We also contribute to the literature by showing that lay beliefs about AI only influence adoption of algorithmic advice when a task is perceived to be complex. This finding extends previous research (Castelo et al., 2019) which found that algorithm aversion was less pronounced when people perceived a task to be objective, that is, when they felt that it required quantitative analysis rather than intuition. Specifically, our findings suggest that consumers may be more willing to use algorithmic advice for an objective task (e.g., selecting a financial product) when they believe that AI is superior to human intelligence and when the task is perceived to be complex. Moreover, the results of study 2 tentatively suggest that consumers may also be willing to use algorithmic advice for more intuitive, complex tasks (e.g., finding an interior design which matches their style) when they believe in the superiority of AI. In sum, our research provides a more fine-grained analysis of adoption of algorithmic advice.
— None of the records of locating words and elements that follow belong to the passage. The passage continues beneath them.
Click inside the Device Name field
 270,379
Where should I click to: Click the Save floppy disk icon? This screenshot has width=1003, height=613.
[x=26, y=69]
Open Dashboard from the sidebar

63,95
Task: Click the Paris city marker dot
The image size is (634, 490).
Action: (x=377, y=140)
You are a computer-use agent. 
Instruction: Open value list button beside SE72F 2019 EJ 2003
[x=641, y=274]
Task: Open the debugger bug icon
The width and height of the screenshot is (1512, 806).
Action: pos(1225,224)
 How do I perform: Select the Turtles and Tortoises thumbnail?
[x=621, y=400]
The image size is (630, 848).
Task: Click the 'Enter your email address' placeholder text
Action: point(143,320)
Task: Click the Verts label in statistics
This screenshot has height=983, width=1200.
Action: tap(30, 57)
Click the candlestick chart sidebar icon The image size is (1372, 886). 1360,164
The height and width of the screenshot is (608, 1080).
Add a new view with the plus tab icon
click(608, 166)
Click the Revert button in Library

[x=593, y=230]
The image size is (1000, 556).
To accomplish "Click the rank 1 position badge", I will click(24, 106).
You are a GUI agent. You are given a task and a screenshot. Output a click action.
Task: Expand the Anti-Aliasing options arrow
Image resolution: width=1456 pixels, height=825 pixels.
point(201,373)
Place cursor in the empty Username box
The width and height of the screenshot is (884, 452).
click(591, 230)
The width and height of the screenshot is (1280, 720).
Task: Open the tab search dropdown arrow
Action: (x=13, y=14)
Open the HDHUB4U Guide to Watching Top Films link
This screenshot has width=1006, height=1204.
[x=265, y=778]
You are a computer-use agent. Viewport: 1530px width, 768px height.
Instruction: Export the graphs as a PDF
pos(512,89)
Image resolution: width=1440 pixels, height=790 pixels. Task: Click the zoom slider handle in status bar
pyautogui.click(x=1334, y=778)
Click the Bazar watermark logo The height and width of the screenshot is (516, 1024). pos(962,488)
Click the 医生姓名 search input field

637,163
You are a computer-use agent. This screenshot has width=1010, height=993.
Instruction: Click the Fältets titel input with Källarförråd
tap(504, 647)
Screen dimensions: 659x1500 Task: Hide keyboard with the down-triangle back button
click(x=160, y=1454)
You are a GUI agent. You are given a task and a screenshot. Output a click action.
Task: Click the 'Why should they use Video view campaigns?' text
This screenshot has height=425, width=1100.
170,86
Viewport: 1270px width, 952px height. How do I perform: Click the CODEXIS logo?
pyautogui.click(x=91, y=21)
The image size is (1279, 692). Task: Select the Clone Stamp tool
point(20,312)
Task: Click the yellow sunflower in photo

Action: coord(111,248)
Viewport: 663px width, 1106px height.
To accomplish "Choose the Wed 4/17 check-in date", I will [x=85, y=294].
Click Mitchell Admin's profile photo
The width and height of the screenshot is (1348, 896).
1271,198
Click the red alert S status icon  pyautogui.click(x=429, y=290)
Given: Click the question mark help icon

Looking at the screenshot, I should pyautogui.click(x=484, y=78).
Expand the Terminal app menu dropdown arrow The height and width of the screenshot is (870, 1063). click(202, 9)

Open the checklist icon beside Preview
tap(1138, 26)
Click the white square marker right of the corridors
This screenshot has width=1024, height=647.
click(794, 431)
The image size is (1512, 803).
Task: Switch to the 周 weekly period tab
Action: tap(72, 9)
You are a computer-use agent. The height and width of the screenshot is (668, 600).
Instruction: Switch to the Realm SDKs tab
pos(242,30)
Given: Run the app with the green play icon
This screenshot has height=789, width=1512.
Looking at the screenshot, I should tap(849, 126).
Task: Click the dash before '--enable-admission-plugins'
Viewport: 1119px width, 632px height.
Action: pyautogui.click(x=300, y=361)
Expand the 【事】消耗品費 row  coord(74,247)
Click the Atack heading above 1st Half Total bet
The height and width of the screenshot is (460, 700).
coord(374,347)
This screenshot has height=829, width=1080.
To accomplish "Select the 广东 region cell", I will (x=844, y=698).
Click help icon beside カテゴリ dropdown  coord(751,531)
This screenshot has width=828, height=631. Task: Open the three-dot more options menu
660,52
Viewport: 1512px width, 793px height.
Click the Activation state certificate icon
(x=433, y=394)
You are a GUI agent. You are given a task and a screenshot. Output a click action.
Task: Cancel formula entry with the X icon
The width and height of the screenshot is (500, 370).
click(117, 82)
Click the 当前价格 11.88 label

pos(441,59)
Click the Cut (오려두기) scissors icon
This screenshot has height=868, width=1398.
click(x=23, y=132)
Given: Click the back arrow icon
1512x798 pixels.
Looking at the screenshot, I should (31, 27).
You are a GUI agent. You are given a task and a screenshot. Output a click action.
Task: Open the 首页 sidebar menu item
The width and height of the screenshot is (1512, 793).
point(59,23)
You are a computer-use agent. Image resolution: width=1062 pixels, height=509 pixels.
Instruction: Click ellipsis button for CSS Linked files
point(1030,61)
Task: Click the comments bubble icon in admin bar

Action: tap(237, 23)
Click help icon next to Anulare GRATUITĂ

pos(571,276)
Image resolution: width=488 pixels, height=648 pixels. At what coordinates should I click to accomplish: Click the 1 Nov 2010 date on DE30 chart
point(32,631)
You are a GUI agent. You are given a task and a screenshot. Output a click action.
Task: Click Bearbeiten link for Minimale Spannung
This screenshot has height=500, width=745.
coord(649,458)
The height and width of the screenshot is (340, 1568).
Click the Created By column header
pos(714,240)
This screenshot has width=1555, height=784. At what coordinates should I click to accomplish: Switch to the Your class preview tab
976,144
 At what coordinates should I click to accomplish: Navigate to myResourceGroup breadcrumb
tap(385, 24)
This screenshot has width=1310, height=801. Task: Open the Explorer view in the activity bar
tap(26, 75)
While contributing to existing research, our studies also have some limitations that call for future research. First, we investigated the impact of lay beliefs about AI in the context of financial advice and interior design. However, in other contexts such as medical advice, psychological distress may be higher, and factors such as human uniqueness may be of greater relevance. Hence, it may be interesting to investigate the impact of lay beliefs about AI in such contexts. Second, it would be worthwhile to examine why people develop different lay beliefs about AI in the first place. For instance, people who are used to different types of AI applications (e.g., robots, chatbots) may develop different lay beliefs about AI. Similarly, individual differences in speciesism (i.e., a fundamental bias toward the human species) may favor the development of different lay beliefs about AI (Schmitt, 2020).

Our findings also have clear managerial implications. The most straightforward one is that professional service firms that want to offer algorithmic advice need to recognize the different beliefs their customers have about AI. For example, 46.9% of bank customers participating in study 1 tended to believe that AI is higher than human intelligence (i.e., they had a value above the midpoint of the scale), but 34.6% tended to oppose this idea (i.e., they had a value below the midpoint of the scale). Hence, managers may segment their customers according to different lay beliefs about AI and offer different segments different types of advice.

If service companies, however, want to increase general adoption of algorithmic advice, they may try to influence their customers’ lay beliefs about AI. To this end, they may, for example, inform customers about the data processing capabilities of AI or provide statistics about the predictive superiority of AI-enabled services.

Finally, on a more general level, our research may help managers to decide which types of advice they should automate. Whereas in practice companies often seem to focus on automation of advice related to simple tasks (e.g., advice on standardized products such as car insurance), our research indicates that automation of advice related to complex subjects (e.g., advice on individualized health care plans) may also be a promising endeavor when a substantial part of customers believes that AI is higher than human intelligence. Assuming that in the future more consumers will believe in the superiority of AI, professional service companies who consequently automate complex services may gain competitive advantage.